Natwest – which is partly state-owned – issued an apology to customers after a system failure prevented payments and transfers via online banking.
The incident lasted from approximately 1.30pm to 6pm yesterday, with around 12,000 payments missed per hour.
“During this time customers were able to process payments using telephone banking, our mobile app or by visiting a branch,” a spokesperson said.
“We apologise to customers for the inconvenience this caused.”
Systems have now been returned to normal, and the cause of the incident is being investigated.
The outage comes not long after Natwest’s parent company, Royal Bank of Scotland, received a £56 million fine from regulators following a major outage in 2012 which affected millions of customers and lasted weeks.
The bank claims to have made efforts to improve the resilience of its systems, including separating batch processing systems, upgrading payments infrastructure, and increasing mobile banking infrastructure capacity.
In a separate incident, Sainsbury’s Bank customers were unable to make debit and credit card payments and access savings due to an unspecified glitch on Tuesday. The challenger bank, which has approximately 1.5 million customers, restored all systems by 6.30pm.
A Sainsbury’s spokesperson said: "We’ve reassured [customers] that the problem has been fixed and apologised for any inconvenience caused.”

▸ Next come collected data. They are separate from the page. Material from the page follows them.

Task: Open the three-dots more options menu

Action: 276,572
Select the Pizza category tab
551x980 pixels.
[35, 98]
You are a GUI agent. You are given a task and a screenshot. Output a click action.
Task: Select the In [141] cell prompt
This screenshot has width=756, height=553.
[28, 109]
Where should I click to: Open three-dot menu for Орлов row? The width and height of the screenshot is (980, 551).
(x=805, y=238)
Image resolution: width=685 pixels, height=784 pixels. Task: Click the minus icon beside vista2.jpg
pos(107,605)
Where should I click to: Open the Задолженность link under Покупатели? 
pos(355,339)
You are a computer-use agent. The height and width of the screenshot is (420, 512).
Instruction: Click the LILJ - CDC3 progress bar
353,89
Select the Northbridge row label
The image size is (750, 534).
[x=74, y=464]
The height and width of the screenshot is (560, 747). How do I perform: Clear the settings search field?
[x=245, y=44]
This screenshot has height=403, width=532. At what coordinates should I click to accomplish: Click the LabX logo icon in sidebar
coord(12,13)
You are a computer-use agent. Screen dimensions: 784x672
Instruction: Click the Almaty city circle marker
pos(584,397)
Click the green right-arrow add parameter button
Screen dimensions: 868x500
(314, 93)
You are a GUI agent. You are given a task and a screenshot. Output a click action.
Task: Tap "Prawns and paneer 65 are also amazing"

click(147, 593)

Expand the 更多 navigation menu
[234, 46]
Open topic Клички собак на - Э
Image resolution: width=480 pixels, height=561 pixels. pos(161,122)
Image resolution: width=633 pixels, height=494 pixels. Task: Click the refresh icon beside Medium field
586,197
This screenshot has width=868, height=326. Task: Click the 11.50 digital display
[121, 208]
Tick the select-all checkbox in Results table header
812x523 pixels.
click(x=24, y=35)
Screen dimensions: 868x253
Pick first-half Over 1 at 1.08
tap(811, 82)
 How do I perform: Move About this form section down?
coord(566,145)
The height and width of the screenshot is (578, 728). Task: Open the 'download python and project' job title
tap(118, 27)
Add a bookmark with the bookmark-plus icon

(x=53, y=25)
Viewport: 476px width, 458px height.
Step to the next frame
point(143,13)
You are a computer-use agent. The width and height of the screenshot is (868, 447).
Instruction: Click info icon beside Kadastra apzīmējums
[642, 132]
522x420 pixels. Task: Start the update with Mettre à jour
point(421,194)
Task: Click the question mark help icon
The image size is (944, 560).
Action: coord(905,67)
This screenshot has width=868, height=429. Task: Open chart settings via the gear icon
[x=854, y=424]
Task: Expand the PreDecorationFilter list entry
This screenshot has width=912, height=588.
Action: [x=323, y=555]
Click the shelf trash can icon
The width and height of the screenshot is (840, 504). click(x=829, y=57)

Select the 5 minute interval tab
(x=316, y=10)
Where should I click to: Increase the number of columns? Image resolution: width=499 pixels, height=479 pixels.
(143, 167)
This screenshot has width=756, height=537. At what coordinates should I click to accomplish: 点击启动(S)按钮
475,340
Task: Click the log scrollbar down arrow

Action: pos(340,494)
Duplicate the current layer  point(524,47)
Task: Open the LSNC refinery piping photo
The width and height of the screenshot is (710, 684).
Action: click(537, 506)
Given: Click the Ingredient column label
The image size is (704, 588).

Formerly part of Lloyds Banking Group, Sainbury's Bank announced in 2013 that it would outsource its entire IT infrastructure to service provider FIS, as part of a three-and-a-half year process costing £90 million.
Recurrences of systems failures among UK banks in recent years have drawn the attention of regulators, with the Financial Conduct Authority continuing to investigate the resilience of key technology infrastructure.